**Information given:**
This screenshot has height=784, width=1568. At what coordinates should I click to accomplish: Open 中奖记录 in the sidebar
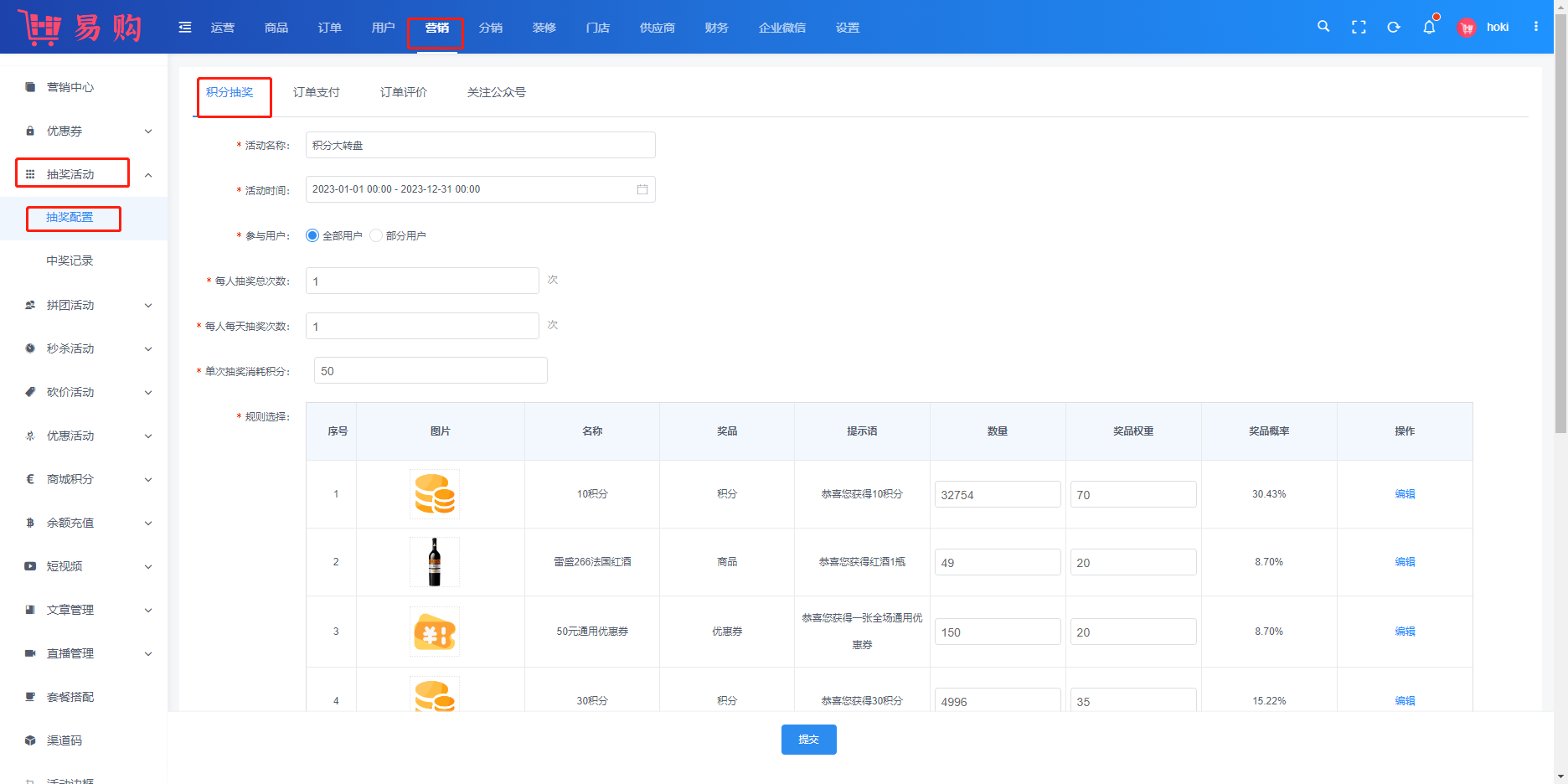coord(70,260)
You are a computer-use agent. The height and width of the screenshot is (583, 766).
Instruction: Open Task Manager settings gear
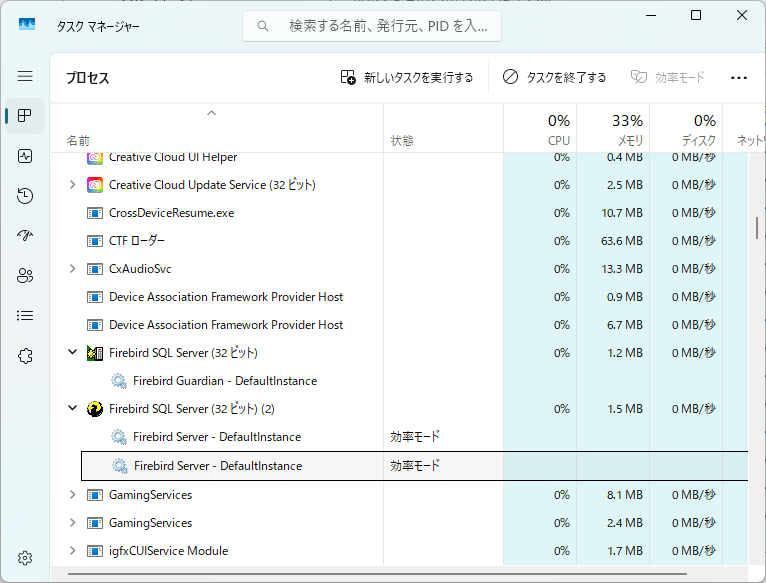pyautogui.click(x=25, y=558)
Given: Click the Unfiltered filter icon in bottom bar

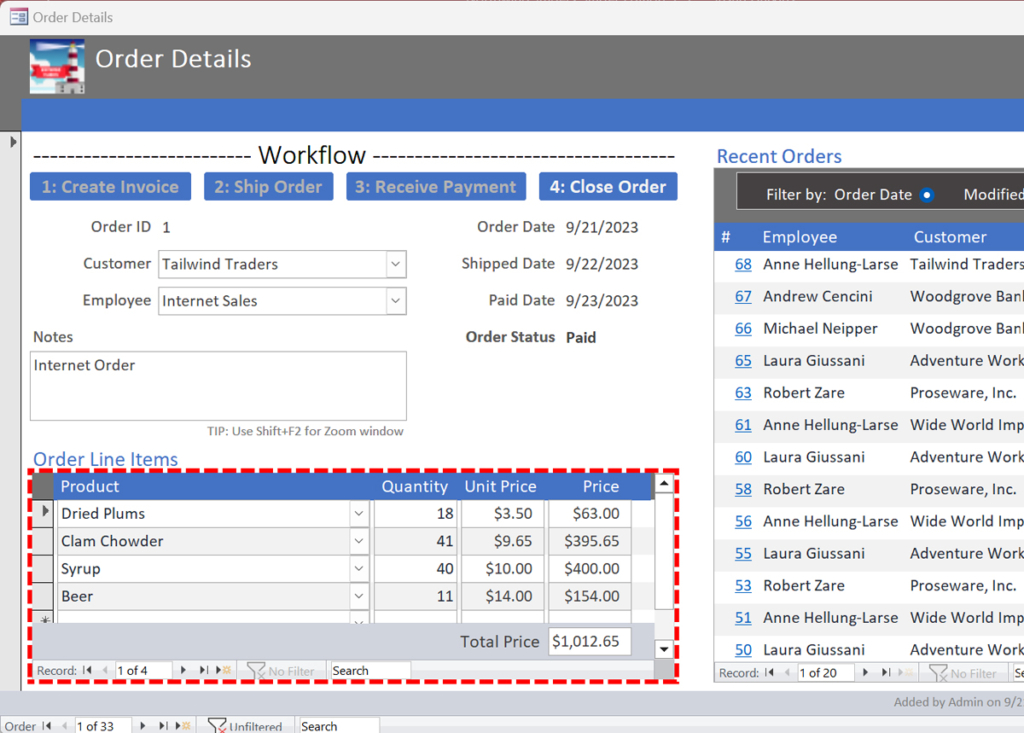Looking at the screenshot, I should pyautogui.click(x=216, y=726).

**Task to complete:**
After locating the line that contains "Instruction: Open Task Manager settings gear", output it and all later lines through the end of the material exactly, leaving out pictures.

**Written response:**
Instruction: Open Task Manager settings gear
pyautogui.click(x=25, y=558)
Given: Click the Unfiltered filter icon in bottom bar

Looking at the screenshot, I should pyautogui.click(x=216, y=726).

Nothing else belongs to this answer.